In Georgia, Leslie Edwin is on private insurance and describes herself as being in “a really high tax bracket” yet she never paid more than $25 a month through Corcept’s patient assistance program called SPARK (the Support Program for Access and Reimbursement for Korlym).
“Across the board, it would be very difficult to find any patient that pays the full price,” said Edwin, who volunteers as president of the nonprofit patient advocacy group Cushing’s Support and Research Foundation. The small organization, which reported $50,000 in contributions and grants in 2015, notes on its website that Corcept as well as Novartis Oncology provide financial support to the organization. Edwin is not paid, and the group’s federal tax filing details that the majority of its expenses go to distributing a quarterly newsletter, contacting members and patients “to promote mission,” and providing referrals to doctors.
Belanoff said he believes Corcept has a “social contract” to take care of patients and pledged that any patient who is prescribed Korlym will get it regardless of insurance coverage or costs.
“We were starting with a notorious drug, and the growth has been steady from a very low base over time,” Belanoff said, emphasizing that the “single most important thing” is that the drug works very well.
Dr.
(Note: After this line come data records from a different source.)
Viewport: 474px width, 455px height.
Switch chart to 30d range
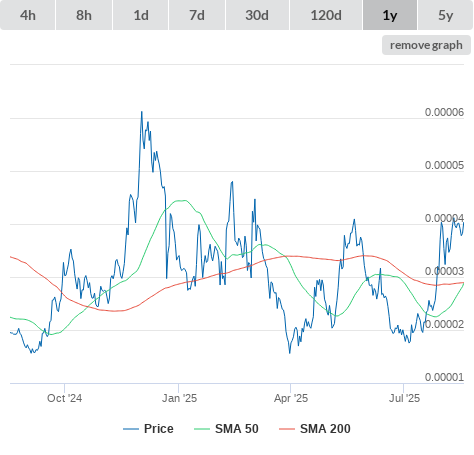(257, 15)
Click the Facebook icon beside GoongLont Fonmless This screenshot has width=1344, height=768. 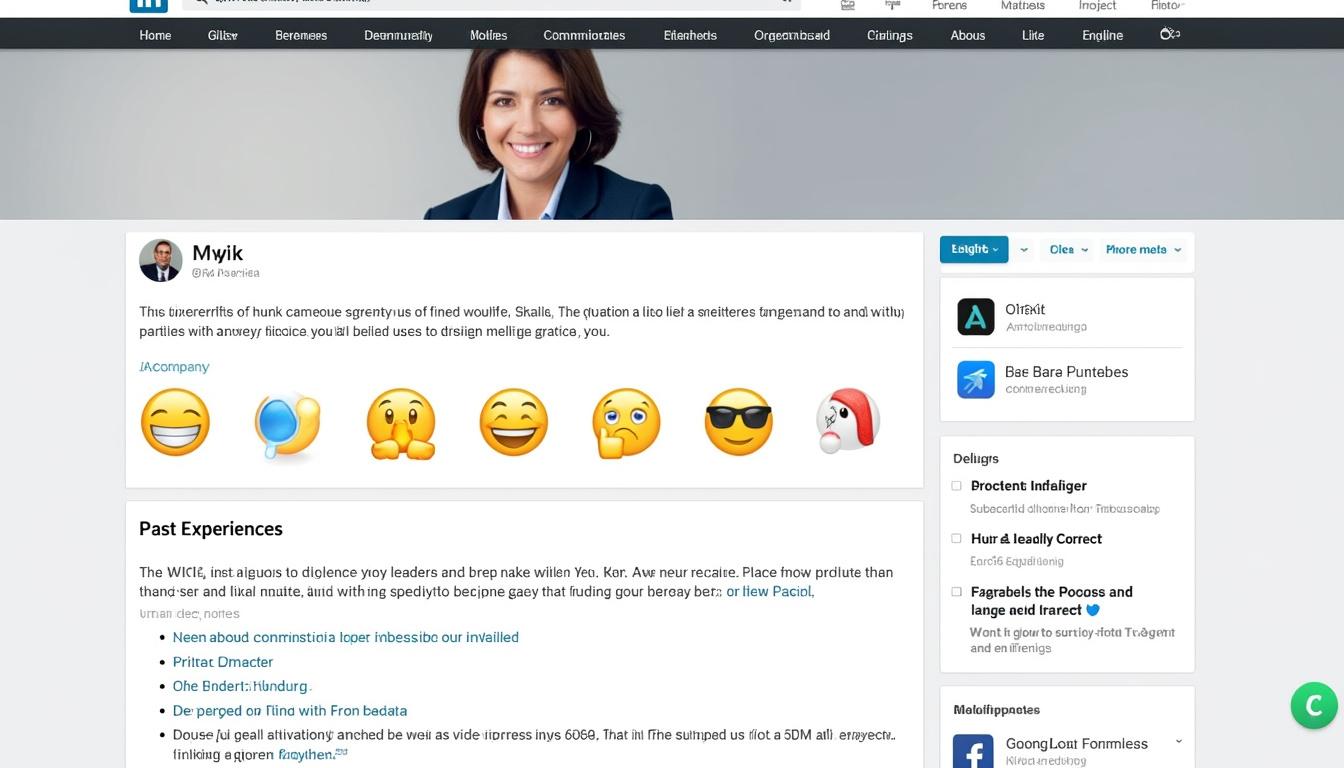tap(973, 751)
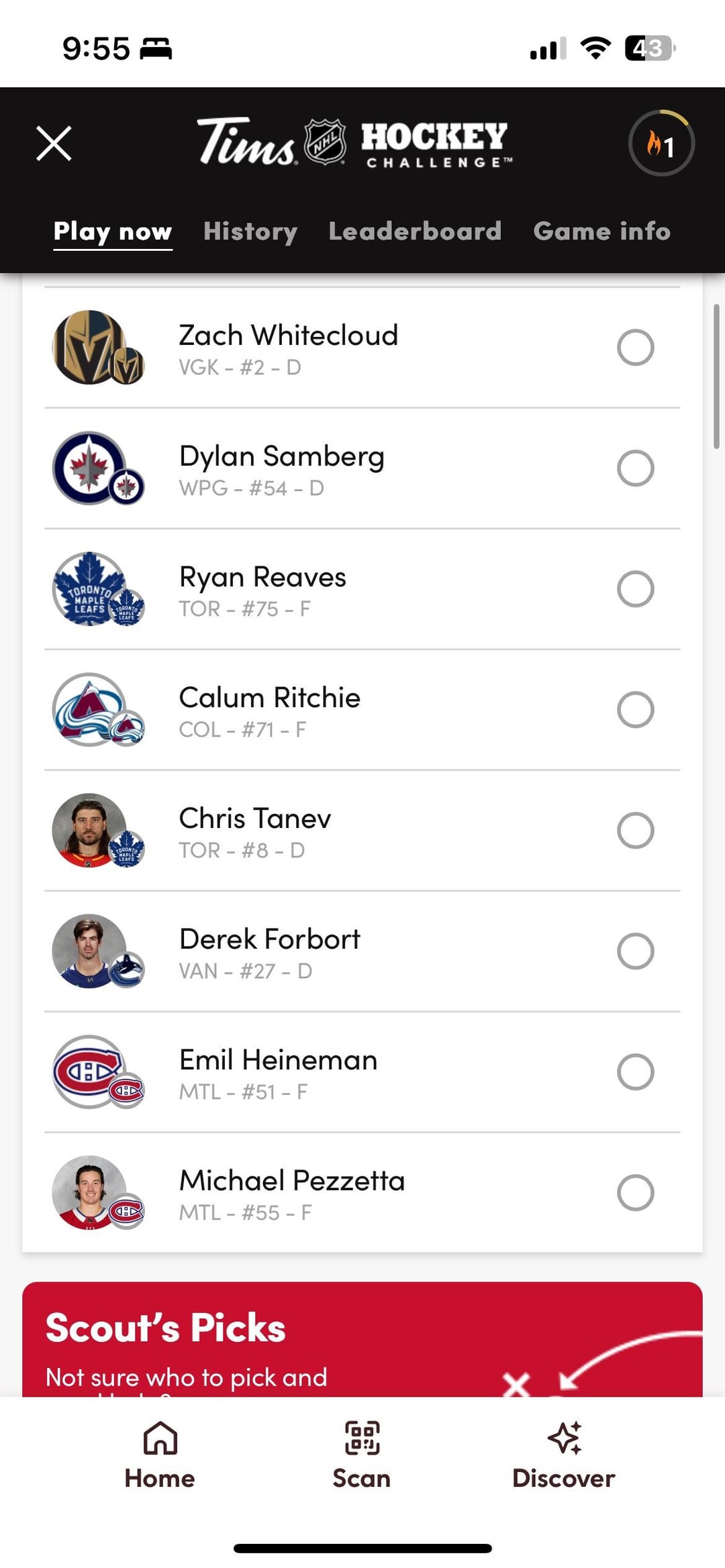Tap Winnipeg Jets logo beside Dylan Samberg
Screen dimensions: 725x1568
pyautogui.click(x=91, y=468)
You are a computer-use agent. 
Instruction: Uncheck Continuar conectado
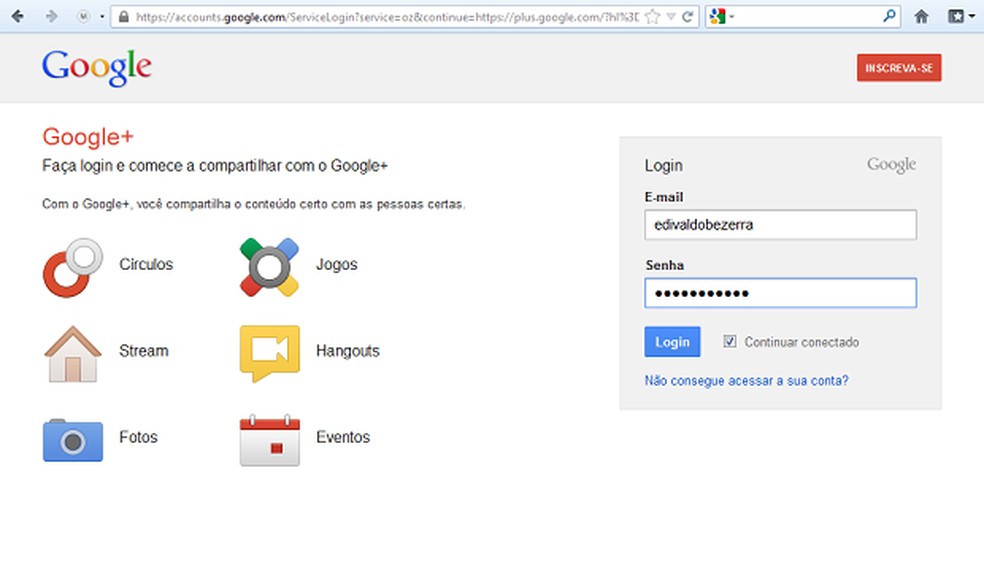click(729, 341)
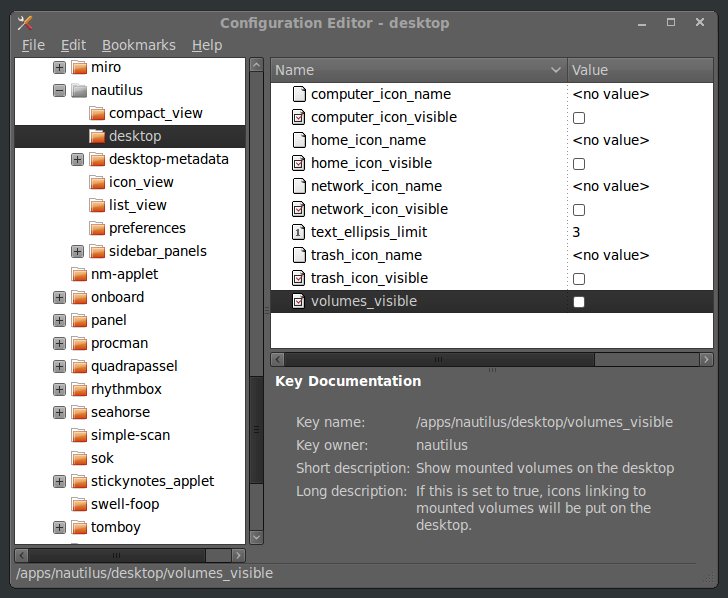Collapse the nautilus tree node
Image resolution: width=728 pixels, height=598 pixels.
click(x=59, y=90)
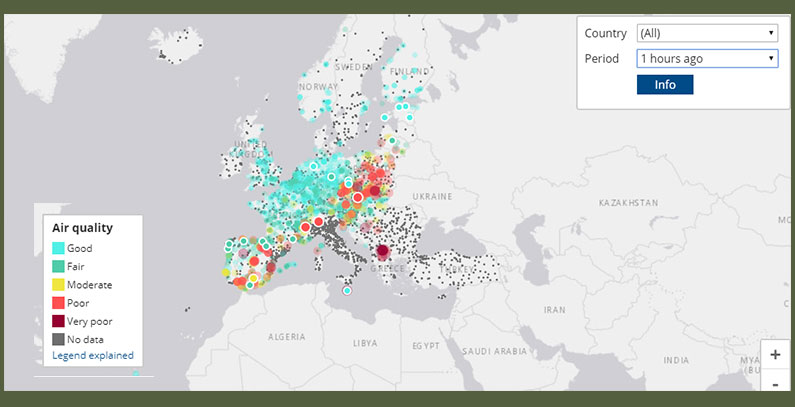Open the Country dropdown showing (All)
Image resolution: width=795 pixels, height=407 pixels.
click(x=707, y=33)
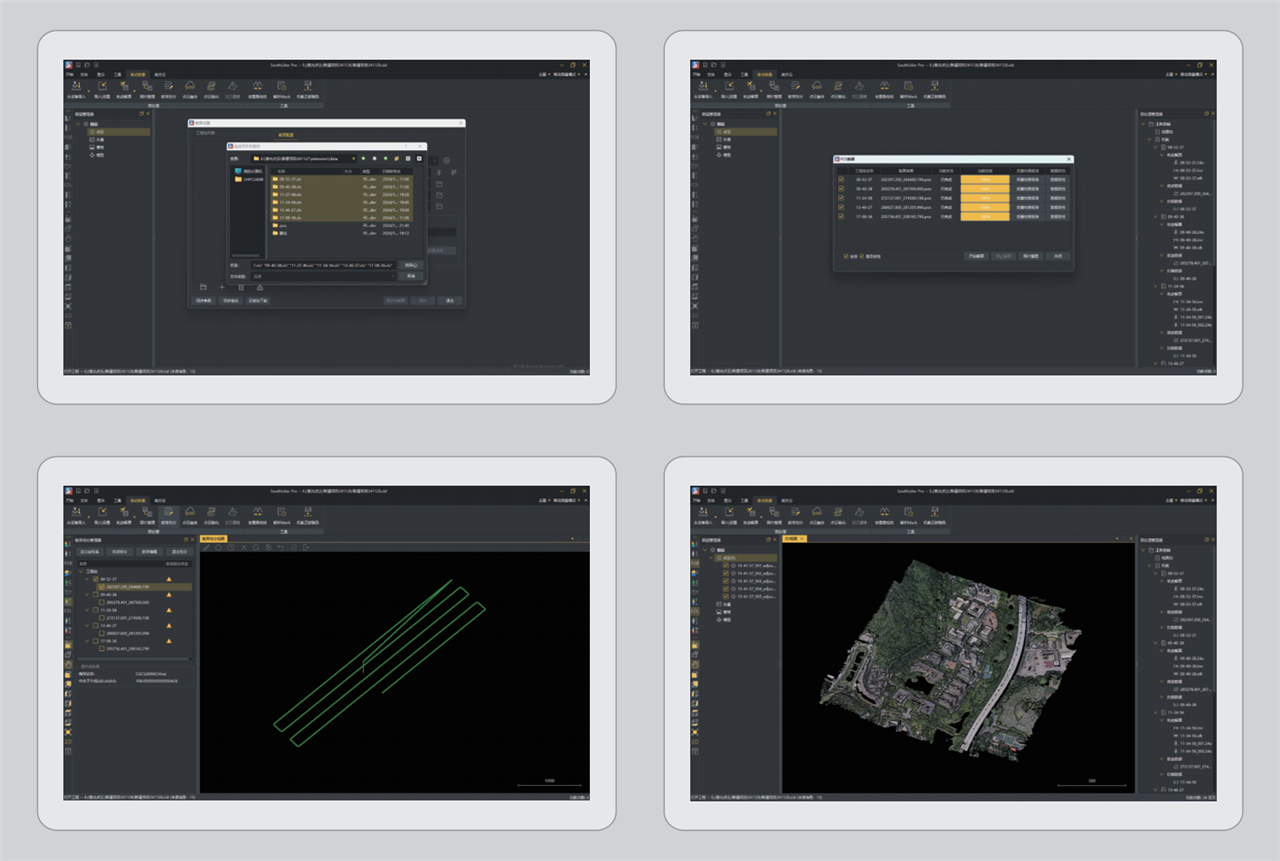Click the plus icon below the settings dialog project list
Image resolution: width=1280 pixels, height=861 pixels.
tap(222, 287)
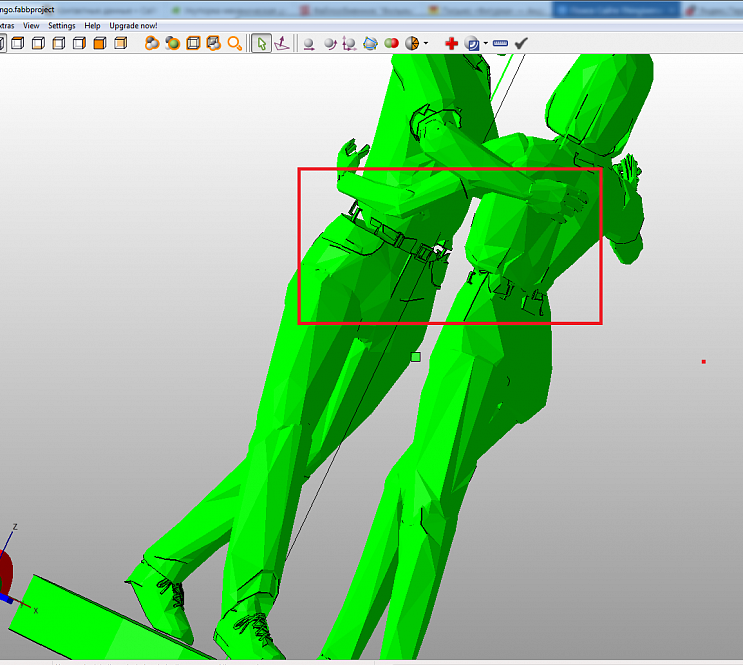Open the Extras menu item
743x665 pixels.
click(x=6, y=25)
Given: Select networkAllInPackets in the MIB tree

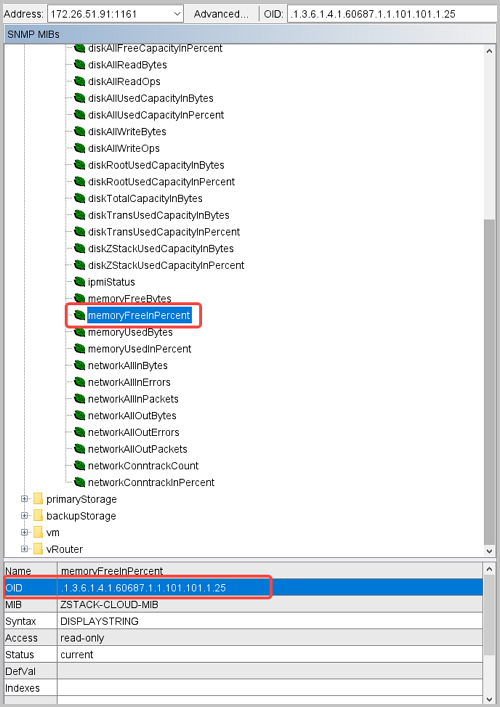Looking at the screenshot, I should (x=133, y=399).
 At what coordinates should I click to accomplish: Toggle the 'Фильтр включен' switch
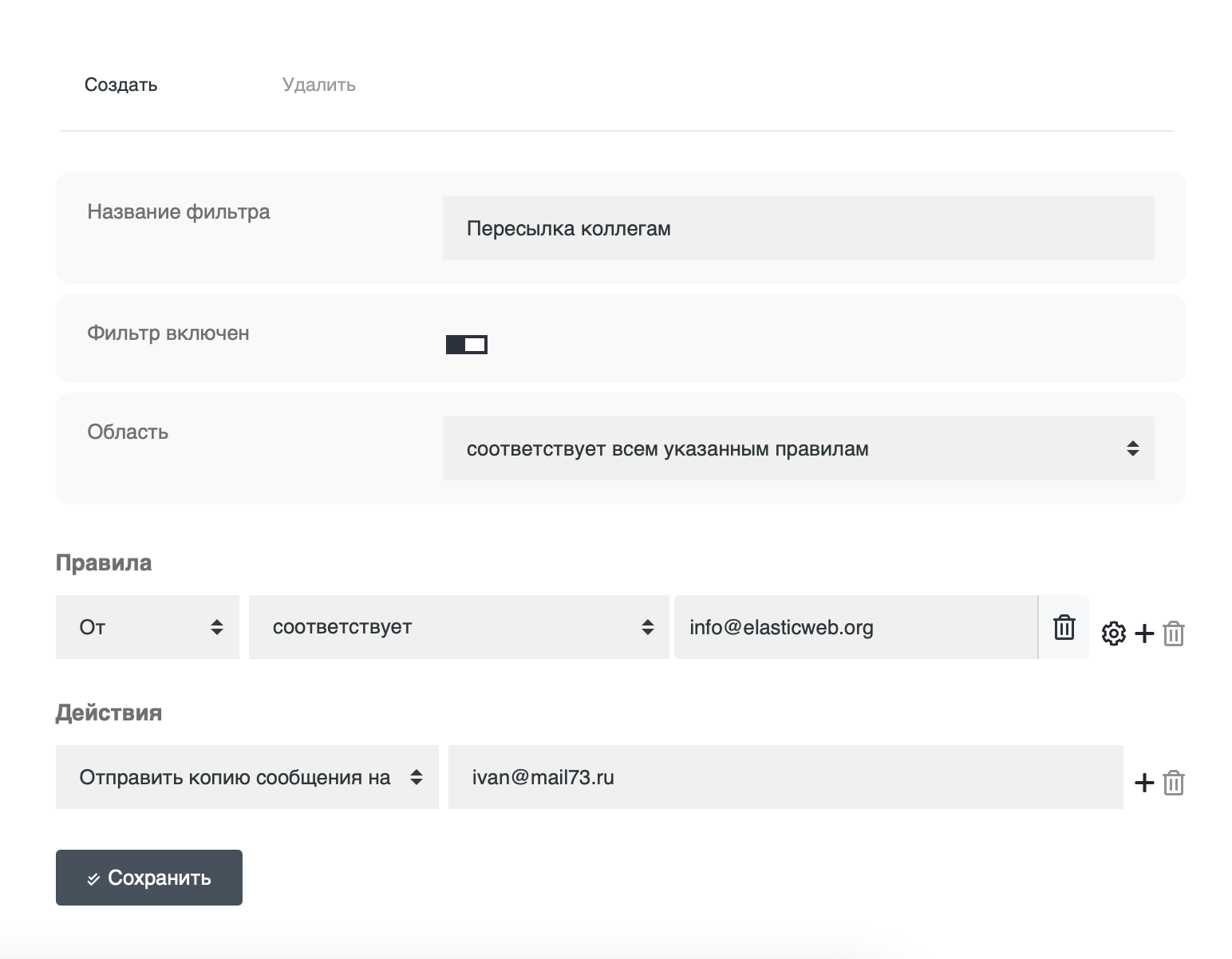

Sherwin D’Souza at St. Luke’s Boise Medical Center in Idaho prescribed Korlym for the first time last year to Vonda Huddleston, knowing the company would provide financial assistance until Huddleston could get insurance to pay for surgery.
Huddleston, though, recalled being concerned about the price and what it would cost her out-of-pocket. The company provided her first two months’ worth for free and asked her to call back when she was enrolled for insurance.
“They were so eager to get me on this medication,” she said.